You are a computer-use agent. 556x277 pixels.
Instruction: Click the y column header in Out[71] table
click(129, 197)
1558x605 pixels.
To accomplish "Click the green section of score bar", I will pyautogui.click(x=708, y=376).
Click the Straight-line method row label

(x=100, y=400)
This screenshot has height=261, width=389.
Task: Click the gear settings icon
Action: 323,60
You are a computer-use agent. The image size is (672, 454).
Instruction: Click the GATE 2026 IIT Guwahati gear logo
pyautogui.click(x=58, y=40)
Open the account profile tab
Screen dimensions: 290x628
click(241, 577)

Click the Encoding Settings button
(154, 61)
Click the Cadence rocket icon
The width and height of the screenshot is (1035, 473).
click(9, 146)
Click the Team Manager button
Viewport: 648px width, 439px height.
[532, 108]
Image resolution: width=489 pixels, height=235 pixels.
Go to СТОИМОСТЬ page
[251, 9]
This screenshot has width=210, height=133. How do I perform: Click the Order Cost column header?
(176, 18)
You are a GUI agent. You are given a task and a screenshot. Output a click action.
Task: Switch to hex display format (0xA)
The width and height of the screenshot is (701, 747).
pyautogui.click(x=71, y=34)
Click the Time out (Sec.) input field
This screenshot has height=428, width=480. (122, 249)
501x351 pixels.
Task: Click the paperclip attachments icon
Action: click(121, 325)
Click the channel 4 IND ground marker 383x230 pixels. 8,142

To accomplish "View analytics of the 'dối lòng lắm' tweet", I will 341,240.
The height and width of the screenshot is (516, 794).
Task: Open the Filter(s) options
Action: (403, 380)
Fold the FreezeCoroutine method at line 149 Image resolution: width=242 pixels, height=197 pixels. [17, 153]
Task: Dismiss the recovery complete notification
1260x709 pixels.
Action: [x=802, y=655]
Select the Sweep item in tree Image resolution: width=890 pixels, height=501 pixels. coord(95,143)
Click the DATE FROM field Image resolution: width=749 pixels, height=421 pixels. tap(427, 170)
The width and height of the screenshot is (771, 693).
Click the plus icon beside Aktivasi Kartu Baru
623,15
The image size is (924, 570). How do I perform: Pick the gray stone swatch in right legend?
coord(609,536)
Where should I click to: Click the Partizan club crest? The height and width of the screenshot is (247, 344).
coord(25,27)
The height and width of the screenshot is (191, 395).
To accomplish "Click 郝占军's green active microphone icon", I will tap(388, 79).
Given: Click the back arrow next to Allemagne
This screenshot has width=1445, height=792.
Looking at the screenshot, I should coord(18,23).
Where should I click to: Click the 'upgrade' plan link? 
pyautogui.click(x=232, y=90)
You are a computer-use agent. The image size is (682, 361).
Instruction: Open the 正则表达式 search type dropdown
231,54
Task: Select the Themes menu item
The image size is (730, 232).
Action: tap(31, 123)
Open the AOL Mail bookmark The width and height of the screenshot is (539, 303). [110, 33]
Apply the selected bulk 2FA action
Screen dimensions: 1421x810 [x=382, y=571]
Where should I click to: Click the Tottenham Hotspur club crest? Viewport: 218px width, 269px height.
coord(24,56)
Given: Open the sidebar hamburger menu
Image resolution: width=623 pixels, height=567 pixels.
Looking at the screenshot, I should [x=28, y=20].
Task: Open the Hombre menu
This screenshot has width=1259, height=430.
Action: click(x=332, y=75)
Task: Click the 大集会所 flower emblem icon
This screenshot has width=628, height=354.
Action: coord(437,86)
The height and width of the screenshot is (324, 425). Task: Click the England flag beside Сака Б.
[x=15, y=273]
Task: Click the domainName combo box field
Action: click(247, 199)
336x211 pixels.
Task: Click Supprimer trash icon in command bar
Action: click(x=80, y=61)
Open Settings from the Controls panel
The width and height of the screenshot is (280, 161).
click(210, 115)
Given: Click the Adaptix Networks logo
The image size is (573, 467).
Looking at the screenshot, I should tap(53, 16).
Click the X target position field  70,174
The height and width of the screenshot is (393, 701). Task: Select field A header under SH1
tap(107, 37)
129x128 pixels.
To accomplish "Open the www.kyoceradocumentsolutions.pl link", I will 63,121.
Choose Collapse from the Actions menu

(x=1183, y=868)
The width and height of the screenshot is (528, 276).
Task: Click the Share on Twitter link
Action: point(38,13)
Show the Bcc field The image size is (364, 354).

■ Exercise prompt ■
Print the listing exactly. Every line must match.

■ Result of the exercise ■
You are a computer-use agent. 556x277 pixels.
Instruction: Click the y column header in Out[71] table
click(129, 197)
1558x605 pixels.
To accomplish "Click the green section of score bar", I will pyautogui.click(x=708, y=376).
Click the Straight-line method row label

(x=100, y=400)
This screenshot has height=261, width=389.
Task: Click the gear settings icon
Action: 323,60
You are a computer-use agent. The image size is (672, 454).
Instruction: Click the GATE 2026 IIT Guwahati gear logo
pyautogui.click(x=58, y=40)
Open the account profile tab
Screen dimensions: 290x628
click(241, 577)

Click the Encoding Settings button
(154, 61)
Click the Cadence rocket icon
The width and height of the screenshot is (1035, 473).
click(9, 146)
Click the Team Manager button
Viewport: 648px width, 439px height.
[532, 108]
Image resolution: width=489 pixels, height=235 pixels.
Go to СТОИМОСТЬ page
[251, 9]
This screenshot has width=210, height=133. How do I perform: Click the Order Cost column header?
(176, 18)
You are a GUI agent. You are given a task and a screenshot. Output a click action.
Task: Switch to hex display format (0xA)
The width and height of the screenshot is (701, 747).
pyautogui.click(x=71, y=34)
Click the Time out (Sec.) input field
This screenshot has height=428, width=480. (122, 249)
501x351 pixels.
Task: Click the paperclip attachments icon
Action: click(121, 325)
Click the channel 4 IND ground marker 383x230 pixels. 8,142

To accomplish "View analytics of the 'dối lòng lắm' tweet", I will 341,240.
The height and width of the screenshot is (516, 794).
Task: Open the Filter(s) options
Action: (403, 380)
Fold the FreezeCoroutine method at line 149 Image resolution: width=242 pixels, height=197 pixels. [17, 153]
Task: Dismiss the recovery complete notification
1260x709 pixels.
Action: [x=802, y=655]
Select the Sweep item in tree Image resolution: width=890 pixels, height=501 pixels. coord(95,143)
Click the DATE FROM field Image resolution: width=749 pixels, height=421 pixels. tap(427, 170)
The width and height of the screenshot is (771, 693).
Click the plus icon beside Aktivasi Kartu Baru
623,15
The image size is (924, 570). How do I perform: Pick the gray stone swatch in right legend?
coord(609,536)
Where should I click to: Click the Partizan club crest? The height and width of the screenshot is (247, 344).
coord(25,27)
The height and width of the screenshot is (191, 395).
To accomplish "Click 郝占军's green active microphone icon", I will tap(388, 79).
Given: Click the back arrow next to Allemagne
This screenshot has width=1445, height=792.
Looking at the screenshot, I should coord(18,23).
Where should I click to: Click the 'upgrade' plan link? 
pyautogui.click(x=232, y=90)
You are a computer-use agent. The image size is (682, 361).
Instruction: Open the 正则表达式 search type dropdown
231,54
Task: Select the Themes menu item
The image size is (730, 232).
Action: tap(31, 123)
Open the AOL Mail bookmark The width and height of the screenshot is (539, 303). [110, 33]
Apply the selected bulk 2FA action
Screen dimensions: 1421x810 [x=382, y=571]
Where should I click to: Click the Tottenham Hotspur club crest? Viewport: 218px width, 269px height.
coord(24,56)
Given: Open the sidebar hamburger menu
Image resolution: width=623 pixels, height=567 pixels.
Looking at the screenshot, I should [x=28, y=20].
Task: Open the Hombre menu
This screenshot has width=1259, height=430.
Action: click(x=332, y=75)
Task: Click the 大集会所 flower emblem icon
This screenshot has width=628, height=354.
Action: coord(437,86)
The height and width of the screenshot is (324, 425). Task: Click the England flag beside Сака Б.
[x=15, y=273]
Task: Click the domainName combo box field
Action: click(247, 199)
336x211 pixels.
Task: Click Supprimer trash icon in command bar
Action: click(x=80, y=61)
Open Settings from the Controls panel
The width and height of the screenshot is (280, 161).
click(210, 115)
Given: Click the Adaptix Networks logo
The image size is (573, 467).
Looking at the screenshot, I should tap(53, 16).
Click the X target position field  70,174
The height and width of the screenshot is (393, 701). Task: Select field A header under SH1
tap(107, 37)
129x128 pixels.
To accomplish "Open the www.kyoceradocumentsolutions.pl link", I will 63,121.
Choose Collapse from the Actions menu

(x=1183, y=868)
The width and height of the screenshot is (528, 276).
Task: Click the Share on Twitter link
Action: point(38,13)
Show the Bcc field The image size is (364, 354).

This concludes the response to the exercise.